-- Opening Marker --
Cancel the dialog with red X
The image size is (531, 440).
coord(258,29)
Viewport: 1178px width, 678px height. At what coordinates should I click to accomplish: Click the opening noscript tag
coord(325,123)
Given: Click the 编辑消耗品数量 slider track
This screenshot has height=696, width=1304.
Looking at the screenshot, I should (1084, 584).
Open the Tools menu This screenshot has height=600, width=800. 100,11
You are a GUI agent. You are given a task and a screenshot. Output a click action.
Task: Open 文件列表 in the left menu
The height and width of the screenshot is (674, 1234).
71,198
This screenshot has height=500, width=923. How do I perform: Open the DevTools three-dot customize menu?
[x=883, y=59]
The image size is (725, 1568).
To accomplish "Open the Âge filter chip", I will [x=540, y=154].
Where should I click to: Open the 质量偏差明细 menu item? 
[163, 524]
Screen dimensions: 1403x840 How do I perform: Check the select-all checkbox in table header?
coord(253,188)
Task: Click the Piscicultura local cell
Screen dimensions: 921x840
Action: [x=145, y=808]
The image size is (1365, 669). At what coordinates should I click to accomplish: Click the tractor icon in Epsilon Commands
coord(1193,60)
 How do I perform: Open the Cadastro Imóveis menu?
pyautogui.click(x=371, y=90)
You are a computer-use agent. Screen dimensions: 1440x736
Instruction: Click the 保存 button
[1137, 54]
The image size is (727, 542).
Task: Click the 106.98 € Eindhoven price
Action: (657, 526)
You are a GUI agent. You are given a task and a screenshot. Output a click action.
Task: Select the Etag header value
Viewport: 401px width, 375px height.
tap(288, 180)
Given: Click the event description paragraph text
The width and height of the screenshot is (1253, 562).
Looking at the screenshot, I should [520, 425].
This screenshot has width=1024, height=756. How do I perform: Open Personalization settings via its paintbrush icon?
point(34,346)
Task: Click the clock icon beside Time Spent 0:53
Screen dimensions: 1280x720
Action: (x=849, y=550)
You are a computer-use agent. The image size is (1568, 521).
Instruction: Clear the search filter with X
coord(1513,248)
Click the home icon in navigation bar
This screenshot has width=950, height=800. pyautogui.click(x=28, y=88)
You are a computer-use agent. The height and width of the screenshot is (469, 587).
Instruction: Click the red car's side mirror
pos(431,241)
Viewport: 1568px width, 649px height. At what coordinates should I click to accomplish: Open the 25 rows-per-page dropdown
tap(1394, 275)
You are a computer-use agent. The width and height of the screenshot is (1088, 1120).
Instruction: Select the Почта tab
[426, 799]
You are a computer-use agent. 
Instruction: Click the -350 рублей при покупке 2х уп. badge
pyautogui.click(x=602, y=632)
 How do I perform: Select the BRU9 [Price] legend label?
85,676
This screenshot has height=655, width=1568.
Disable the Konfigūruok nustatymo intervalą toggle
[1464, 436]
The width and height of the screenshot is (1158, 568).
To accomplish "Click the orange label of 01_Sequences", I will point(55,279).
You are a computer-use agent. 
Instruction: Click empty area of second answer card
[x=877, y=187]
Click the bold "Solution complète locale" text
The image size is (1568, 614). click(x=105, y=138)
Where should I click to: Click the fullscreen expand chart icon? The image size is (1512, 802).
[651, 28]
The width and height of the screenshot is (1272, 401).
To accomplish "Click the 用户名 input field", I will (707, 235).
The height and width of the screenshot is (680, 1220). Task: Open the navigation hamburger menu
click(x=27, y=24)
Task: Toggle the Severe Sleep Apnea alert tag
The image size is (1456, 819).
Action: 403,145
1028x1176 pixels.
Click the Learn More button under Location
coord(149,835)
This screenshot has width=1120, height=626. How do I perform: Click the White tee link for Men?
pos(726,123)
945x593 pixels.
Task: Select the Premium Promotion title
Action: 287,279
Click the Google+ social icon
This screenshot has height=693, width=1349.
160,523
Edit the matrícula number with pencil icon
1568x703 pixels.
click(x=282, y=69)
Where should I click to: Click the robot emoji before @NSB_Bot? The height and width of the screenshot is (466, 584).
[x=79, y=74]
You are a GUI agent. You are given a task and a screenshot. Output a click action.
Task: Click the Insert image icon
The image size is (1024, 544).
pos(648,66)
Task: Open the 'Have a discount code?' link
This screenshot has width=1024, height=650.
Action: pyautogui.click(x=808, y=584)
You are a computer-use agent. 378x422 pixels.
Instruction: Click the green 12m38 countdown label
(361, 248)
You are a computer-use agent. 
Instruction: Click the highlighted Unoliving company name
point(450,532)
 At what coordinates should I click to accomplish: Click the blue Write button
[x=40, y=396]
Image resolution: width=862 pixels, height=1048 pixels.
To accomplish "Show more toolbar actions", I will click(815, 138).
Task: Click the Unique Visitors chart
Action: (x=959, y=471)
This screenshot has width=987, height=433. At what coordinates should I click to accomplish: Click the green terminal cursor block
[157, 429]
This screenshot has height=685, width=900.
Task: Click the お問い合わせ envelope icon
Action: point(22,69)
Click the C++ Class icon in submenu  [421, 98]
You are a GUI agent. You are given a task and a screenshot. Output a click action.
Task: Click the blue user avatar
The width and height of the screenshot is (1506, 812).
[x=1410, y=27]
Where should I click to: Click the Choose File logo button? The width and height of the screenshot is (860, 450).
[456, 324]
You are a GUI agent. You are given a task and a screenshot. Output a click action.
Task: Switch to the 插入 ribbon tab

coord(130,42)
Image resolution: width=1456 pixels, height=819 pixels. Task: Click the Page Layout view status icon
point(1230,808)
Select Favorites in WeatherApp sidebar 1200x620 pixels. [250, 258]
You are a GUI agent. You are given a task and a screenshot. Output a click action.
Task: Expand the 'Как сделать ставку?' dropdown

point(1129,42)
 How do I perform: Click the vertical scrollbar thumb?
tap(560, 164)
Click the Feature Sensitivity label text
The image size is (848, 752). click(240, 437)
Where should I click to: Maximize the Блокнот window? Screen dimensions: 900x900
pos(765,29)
-- Closing Marker --
* [Activity]:
Every line of the listing that includes the word "computer" belongs in the answer.

* [Output of the task]:
You are a computer-use agent. Screen dimensions: 1440x736
You are a computer-use agent. The image size is (1568, 521).
You are a computer-use agent. The height and width of the screenshot is (469, 587).
You are a computer-use agent. The width and height of the screenshot is (1088, 1120).
You are a computer-use agent. 
You are a computer-use agent. 
You are a computer-use agent. 378x422 pixels.
You are a computer-use agent. 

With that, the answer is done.